Conferi no dicionário. Desistir: renunciar; abrir mão de; não querer continuar; abster-se. Lembrei dos conselhos tantas vezes recebidos: não desista, siga em frente, persevere! Normalmente obedeço. Sou das mais resistentes. Mas chega hora em que o corpo cansa, a cabeça esquenta, o coração quer sossego.

Hoje eu quero desistir. E não há mal algum nisso. Desistir nem sempre é abrir mão de algo bom. Muitas vezes insistimos no que já não funciona (ou nunca funcionou). Arrastamos histórias, acumulamos mágoas, alimentamos expectativas que só aumentam a ansiedade e a insônia.

Eu desisto. Renuncio a esperanças infundadas e desejos escondidos. Abro mão do risco. Não quero continuar o que já não me faz bem. Abstenho-me da espera.

Desisto e ponto. Sem olhar para trás. O novo é o que me interessa. Às vezes desistir nada mais é que ganhar um mundo de outras possibilidades. Não é o fim. É o início de um novo caminho. Mais divertido, mais leve, e sem essa corrente incômoda que me impede de desbravar o mundo.


06 março 2014

À deriva



Um abraço talvez bastasse pra acalmar a dor de quem sabe pouco da vida. Mas não têm outros braços. Não tem calor.
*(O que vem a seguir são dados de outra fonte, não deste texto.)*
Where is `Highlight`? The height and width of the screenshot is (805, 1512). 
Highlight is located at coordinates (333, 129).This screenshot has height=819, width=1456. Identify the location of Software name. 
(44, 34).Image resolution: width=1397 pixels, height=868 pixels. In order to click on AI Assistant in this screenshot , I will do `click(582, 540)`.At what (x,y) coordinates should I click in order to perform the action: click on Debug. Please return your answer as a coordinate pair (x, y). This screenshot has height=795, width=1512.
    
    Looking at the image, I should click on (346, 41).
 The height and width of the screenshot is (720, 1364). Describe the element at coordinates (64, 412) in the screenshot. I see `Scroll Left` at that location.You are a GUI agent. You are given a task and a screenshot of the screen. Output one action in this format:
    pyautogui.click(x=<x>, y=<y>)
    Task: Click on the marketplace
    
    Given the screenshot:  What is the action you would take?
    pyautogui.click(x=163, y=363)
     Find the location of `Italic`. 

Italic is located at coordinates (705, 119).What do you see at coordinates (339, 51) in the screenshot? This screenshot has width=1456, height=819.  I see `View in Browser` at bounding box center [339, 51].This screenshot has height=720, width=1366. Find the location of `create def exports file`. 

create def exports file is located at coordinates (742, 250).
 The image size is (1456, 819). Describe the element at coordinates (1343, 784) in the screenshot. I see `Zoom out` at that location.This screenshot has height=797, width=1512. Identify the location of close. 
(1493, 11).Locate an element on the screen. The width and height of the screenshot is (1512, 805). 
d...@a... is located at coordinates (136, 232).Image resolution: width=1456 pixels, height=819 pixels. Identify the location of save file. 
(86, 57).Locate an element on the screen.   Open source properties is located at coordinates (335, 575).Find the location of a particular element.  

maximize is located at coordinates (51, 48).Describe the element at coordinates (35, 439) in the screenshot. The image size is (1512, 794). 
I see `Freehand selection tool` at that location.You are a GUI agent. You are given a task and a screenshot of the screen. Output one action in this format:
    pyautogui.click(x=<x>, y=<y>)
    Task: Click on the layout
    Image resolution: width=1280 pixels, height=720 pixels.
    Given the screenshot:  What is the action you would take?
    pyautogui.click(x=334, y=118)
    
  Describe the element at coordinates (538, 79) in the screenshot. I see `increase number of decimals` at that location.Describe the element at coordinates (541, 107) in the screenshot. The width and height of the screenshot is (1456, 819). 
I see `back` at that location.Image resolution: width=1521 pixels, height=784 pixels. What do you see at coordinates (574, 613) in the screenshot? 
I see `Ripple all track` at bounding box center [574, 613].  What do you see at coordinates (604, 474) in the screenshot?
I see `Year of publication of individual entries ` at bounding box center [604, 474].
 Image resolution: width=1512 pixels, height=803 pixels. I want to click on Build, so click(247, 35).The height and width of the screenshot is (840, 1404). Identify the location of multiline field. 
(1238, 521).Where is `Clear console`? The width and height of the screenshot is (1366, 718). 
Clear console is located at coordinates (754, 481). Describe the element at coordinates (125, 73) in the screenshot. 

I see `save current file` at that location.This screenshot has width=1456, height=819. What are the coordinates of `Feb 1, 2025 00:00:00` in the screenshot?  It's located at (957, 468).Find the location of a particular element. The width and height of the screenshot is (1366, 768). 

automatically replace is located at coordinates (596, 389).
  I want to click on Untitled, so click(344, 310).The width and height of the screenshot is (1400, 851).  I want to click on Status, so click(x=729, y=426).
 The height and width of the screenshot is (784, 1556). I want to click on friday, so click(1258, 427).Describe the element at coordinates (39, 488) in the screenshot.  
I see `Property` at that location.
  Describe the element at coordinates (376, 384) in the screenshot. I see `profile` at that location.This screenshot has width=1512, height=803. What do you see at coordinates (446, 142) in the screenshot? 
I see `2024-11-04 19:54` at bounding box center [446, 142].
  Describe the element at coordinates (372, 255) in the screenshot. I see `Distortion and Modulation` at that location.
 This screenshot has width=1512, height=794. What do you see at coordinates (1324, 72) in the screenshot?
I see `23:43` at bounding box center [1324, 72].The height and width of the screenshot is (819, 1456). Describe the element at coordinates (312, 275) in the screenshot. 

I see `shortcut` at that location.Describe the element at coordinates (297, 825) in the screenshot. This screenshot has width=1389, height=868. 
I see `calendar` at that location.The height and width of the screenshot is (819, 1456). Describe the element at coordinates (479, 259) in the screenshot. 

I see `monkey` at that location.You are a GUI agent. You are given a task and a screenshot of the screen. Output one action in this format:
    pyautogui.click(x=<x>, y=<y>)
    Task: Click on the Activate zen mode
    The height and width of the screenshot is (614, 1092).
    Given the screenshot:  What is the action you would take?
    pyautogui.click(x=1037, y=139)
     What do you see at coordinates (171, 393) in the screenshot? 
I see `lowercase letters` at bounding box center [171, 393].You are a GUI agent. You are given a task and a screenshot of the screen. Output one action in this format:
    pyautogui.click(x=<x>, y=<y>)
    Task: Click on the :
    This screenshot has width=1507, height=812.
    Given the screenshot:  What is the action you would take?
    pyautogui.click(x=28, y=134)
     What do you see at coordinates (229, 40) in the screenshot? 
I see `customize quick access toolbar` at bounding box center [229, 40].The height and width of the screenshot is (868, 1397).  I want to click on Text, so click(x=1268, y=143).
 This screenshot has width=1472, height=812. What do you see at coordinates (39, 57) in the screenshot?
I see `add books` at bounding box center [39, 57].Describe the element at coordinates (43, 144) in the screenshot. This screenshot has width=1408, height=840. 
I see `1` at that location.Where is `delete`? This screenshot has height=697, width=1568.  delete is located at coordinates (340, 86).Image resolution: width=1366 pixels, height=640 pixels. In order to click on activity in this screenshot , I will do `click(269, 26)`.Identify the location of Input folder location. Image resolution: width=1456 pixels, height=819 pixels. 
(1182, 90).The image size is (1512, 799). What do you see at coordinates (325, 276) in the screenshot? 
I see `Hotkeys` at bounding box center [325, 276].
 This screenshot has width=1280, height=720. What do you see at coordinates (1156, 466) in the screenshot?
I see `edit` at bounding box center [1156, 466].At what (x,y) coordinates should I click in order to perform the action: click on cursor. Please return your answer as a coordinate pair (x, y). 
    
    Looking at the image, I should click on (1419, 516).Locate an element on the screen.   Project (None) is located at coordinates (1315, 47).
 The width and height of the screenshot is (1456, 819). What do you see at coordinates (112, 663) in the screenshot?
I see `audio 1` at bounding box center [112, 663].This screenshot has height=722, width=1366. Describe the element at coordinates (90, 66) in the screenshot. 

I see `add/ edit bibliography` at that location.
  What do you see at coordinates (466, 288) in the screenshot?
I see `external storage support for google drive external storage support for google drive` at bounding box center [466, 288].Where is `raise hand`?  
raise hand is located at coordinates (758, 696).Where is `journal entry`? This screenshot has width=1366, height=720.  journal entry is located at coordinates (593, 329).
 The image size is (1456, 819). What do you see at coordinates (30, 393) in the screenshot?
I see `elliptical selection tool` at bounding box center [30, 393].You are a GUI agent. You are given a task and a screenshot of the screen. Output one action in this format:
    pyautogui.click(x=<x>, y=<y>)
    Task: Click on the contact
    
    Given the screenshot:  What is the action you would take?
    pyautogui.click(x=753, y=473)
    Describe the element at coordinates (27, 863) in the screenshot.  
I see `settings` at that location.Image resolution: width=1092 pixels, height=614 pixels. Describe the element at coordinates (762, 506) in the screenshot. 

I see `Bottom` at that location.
Não tem ninguém agora.

A dúvida é a única certeza que restou. Certeza? Já houve alguma? Não sei. Viver é estar sempre à deriva. Terra firme é paisagem. Ou passagem. Lugar de barco é em alto mar.

Sou um barquinho safado, sem bote salva-vidas e sem regras pra navegar. Por isso, a dúvida. Por isso, a dor. A liberdade nem sempre é suave. Às vezes desce rasgando a garganta, como água salgada num afogamento. O corpo, prudente, busca uma forma de expulsá-la, mas sabe que, no fundo, afogar-se é construtivo. Sobreviver às águas é sempre uma redenção.

Não saber dói e vai doer sempre. Quem sofre a própria ignorância tem a estranha mania de nunca saber o suficiente. Aprender não significa conquistar tudo. A sabedoria é como o mar. Impossível explorá-la inteira. Quando você acha que vai alcançá-la, um vento sopra o barco para o horizonte e, então, surge o infinito. De águas e de saberes. Difícil estar à deriva nessa hora. Talvez um abraço resolvesse. Talvez.